Adolescent drinking and smoking tend to go hand in hand, the authors write in the journal Tobacco Control, and the combination of alcohol flavors in tobacco products is sure to appeal to teen users.

So-called characterizing flavors in cigarettes, except for menthol, are banned by the U.S. Food and Drug Administration (FDA), and these restrictions should be extended to the many flavored tobaccos for cigars, cigarillos and hookahs, as well as e-cigarette liquids, they add.

“We were surprised by the large number of brands of alcohol-flavored tobacco products on the market and the wide variety of alcoholic flavors,” said lead author Dr. Robert Jackler of Stanford University in California.

“Not surprisingly, sweet and fruity varieties . . . which appeal to teenagers predominated,” he told Reuters Health by email.

Jackler and colleagues analyzed the top 20 U.S. brands of cigarillos and e-cigarettes using the Nielsen database, which includes unit sales in 25 major chains and 14,000 convenience stores. They also looked for the top hookah and shisha brands online. Then they searched among the top brands for products with flavors related to alcoholic beverages such as beer, appletini and margarita.

The research team found 455 e-cigarette brands and more than 100 flavored cigar, cigarillo and hookah brands. The most popular fruity flavors were pina colada, mojito and margarita, and the most popular spirit flavors were rum, bourbon and whiskey.

The cigars and cigarillos were marketed by large, multinational tobacco companies such as Philip Morris, Imperial Tobacco, Swisher International, Swedish Match and Scandinavian Tobacco Group, and the e-cigarette flavors were nearly all offered by minor brands, the study team notes.

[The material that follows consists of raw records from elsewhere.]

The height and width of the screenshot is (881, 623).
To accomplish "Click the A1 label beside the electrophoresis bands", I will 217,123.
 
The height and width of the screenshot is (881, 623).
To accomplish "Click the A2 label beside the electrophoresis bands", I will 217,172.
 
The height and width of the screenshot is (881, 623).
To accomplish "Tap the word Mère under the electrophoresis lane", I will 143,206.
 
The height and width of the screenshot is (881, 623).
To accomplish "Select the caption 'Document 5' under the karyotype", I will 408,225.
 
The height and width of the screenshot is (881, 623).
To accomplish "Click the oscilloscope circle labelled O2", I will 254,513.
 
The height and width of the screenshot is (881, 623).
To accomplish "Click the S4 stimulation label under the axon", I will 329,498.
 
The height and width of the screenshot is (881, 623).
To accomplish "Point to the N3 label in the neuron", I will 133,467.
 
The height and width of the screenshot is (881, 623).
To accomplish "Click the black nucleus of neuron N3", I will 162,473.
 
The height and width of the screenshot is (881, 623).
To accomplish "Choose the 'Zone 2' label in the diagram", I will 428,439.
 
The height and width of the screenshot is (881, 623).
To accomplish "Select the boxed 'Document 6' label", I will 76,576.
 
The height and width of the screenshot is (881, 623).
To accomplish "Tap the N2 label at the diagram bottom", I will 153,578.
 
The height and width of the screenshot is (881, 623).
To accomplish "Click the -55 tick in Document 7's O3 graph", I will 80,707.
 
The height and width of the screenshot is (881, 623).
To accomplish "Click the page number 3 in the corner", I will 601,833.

“We found it disturbing that major international tobacco companies, which claim to be socially responsible and who profess they would never target underage youth, produce a wide spectrum of flavored mini-cigars and e-cigarettes, including quite a few with alcohol-themed names,” Jackler said.

In 2009, the FDA banned flavors other than menthol from traditional cigarettes, but rulings about e-cigarettes and other tobacco products are still under discussion. Since 2009, California cities such as San Francisco, Oakland, Sonoma, El Cerrito, Manhattan Beach and Berkeley have banned some flavored tobacco products.

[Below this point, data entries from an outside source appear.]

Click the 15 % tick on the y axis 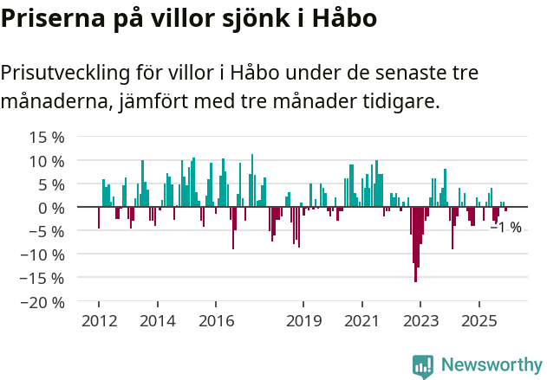click(47, 138)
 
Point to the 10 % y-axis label click(47, 161)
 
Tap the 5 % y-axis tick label click(51, 184)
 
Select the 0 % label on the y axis click(51, 208)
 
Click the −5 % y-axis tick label click(47, 231)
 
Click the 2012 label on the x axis click(98, 321)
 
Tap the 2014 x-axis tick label click(157, 321)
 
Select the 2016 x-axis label click(216, 321)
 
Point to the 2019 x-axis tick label click(303, 321)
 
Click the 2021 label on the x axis click(361, 321)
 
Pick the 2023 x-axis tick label click(420, 321)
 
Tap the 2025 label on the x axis click(479, 321)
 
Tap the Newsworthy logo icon click(423, 365)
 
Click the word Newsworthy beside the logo click(491, 365)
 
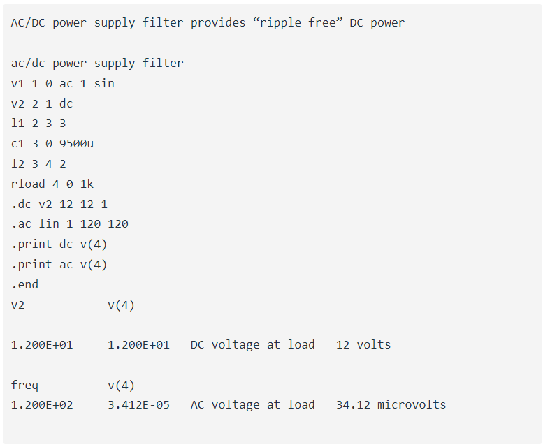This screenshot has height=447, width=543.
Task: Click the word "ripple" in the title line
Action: (280, 23)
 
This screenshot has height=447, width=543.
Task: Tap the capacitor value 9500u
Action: (76, 143)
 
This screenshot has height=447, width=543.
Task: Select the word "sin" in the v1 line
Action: (104, 83)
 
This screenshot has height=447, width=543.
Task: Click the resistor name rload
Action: (28, 184)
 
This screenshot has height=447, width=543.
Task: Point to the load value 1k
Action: (87, 184)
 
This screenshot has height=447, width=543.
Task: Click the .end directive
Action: (25, 284)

In June, the San Francisco Board of Supervisors unanimously banned flavored tobacco. R.J. Reynolds Tobacco Company, which makes Newport menthol cigarettes, is reported to have spent $700,000 on a campaign to collect 34,000 signatures and bring a referendum before city voters. The choice will be on the ballot in June 2018.

“If R.J. Reynolds spent this much money on a local policy in one city, they’re sending a message that these bans could severely hurt their business and affect who smokes,” said Dr. Pamela Ling of the University of California at San Francisco School of Medicine, who wasn’t involved with the study.

“We’re going to see vociferous conversations about tobacco flavors in coming months (in San Francisco),” she told Reuters Health in a phone interview. “I think some people were misled when they were asked to sign the petition and didn’t realize what it was about.”

Jackler and colleagues are now studying how flavored products are advertised to appeal to teens. They’re comparing the differences on social media channels such as Twitter, which predominantly appeals to adult smokers, and Instagram, which appeals to younger smokers, he said.

“Our overall goal is to provide legislators and regulators with the evidence they need to enact effective regulations to protect American teens,” Jackler said.

Ling encourages parents to be informed and take a stand in their communities as well.

“Parents should take action and say they don’t want these products in their stores or neighborhoods,” she said. “There’s not a good scientific reason to leave these products on the market. We should protect our young people.”